Your assignment → Starting at the line with "Screen dimensions: 330x229", retype every remaining line of the records exactly. Do not include pictures.

◆ ◆ ◆ ◆ ◆

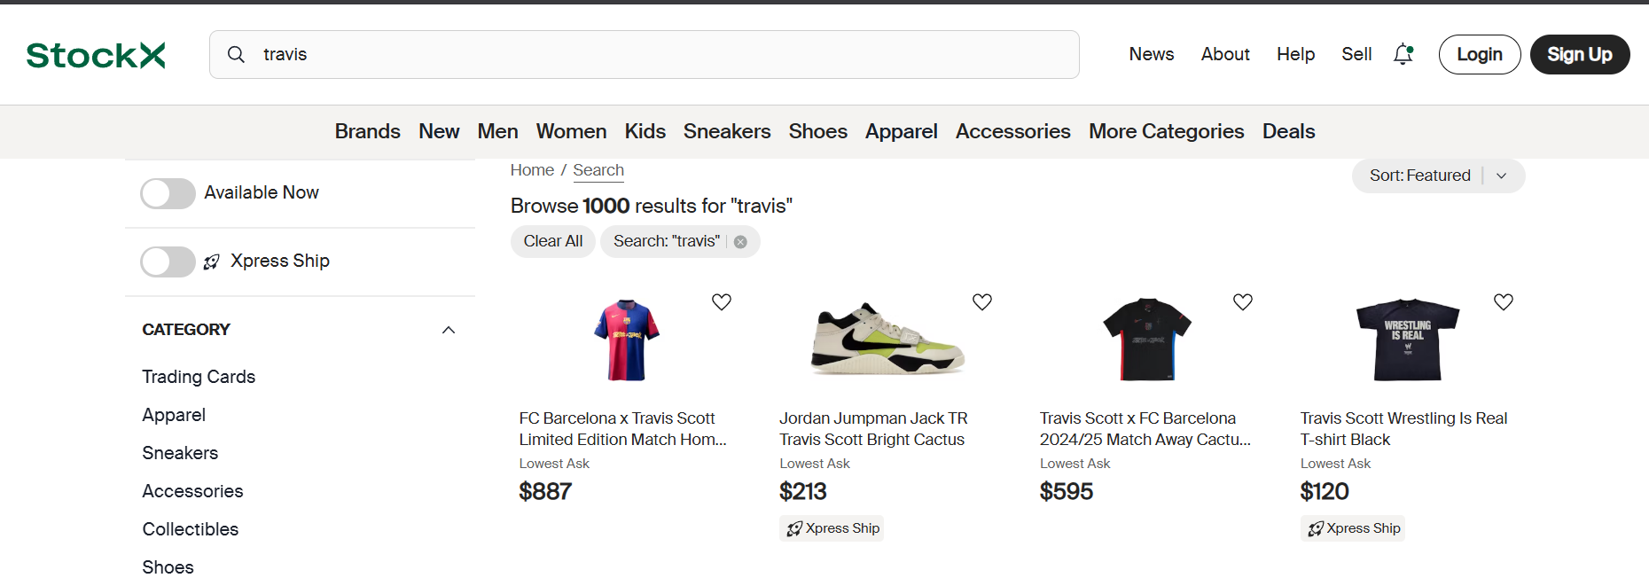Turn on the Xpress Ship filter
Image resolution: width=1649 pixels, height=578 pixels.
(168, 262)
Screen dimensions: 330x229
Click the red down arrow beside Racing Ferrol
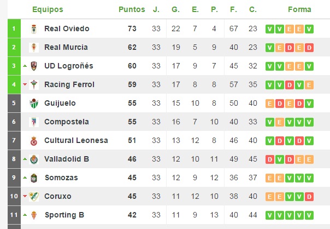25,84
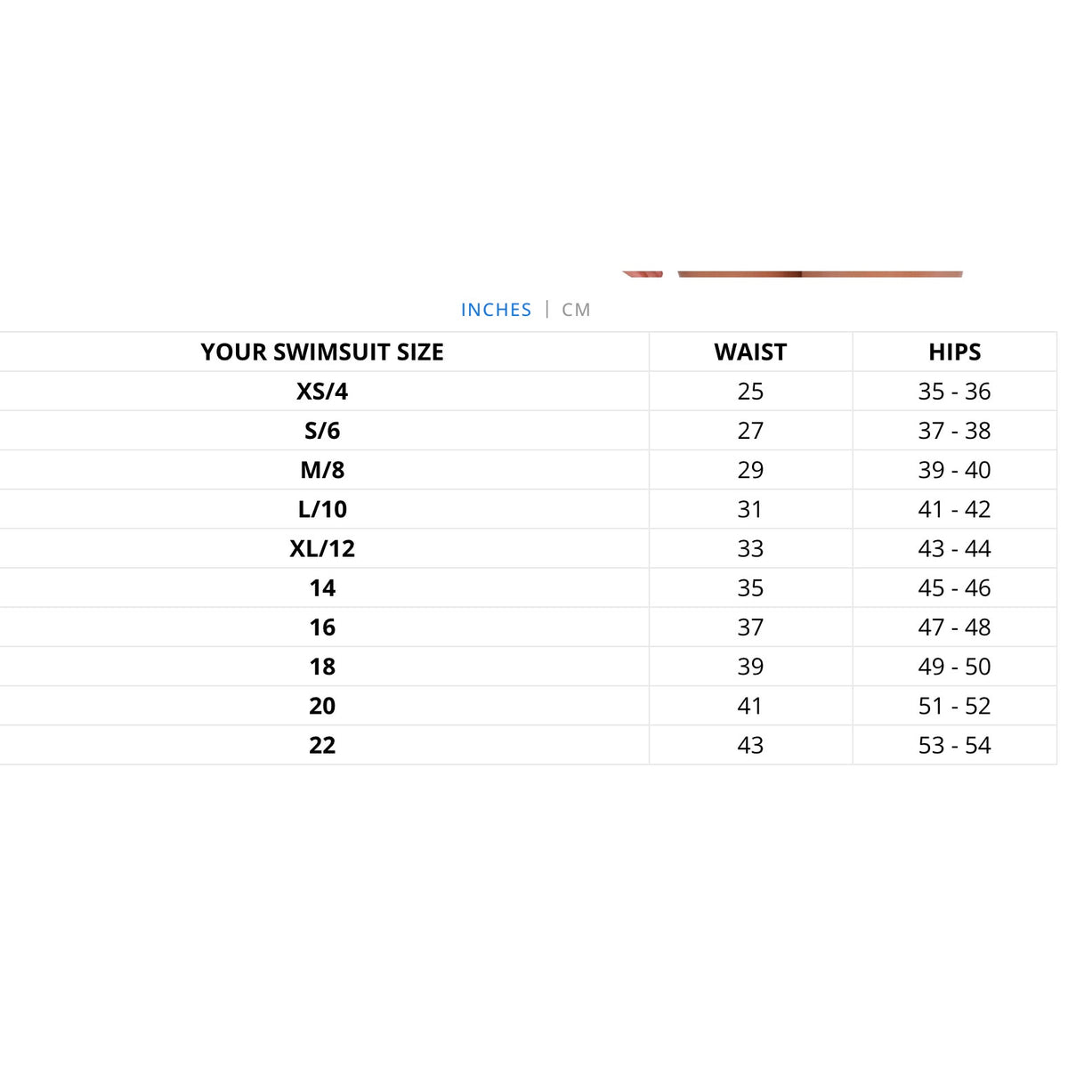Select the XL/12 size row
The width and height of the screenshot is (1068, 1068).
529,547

◆ ◆ ◆ ◆ ◆

Response to the exercise →
Screen dimensions: 330x229
Click the red down arrow beside Racing Ferrol
25,84
Select the XL/12 size row
The width and height of the screenshot is (1068, 1068).
529,547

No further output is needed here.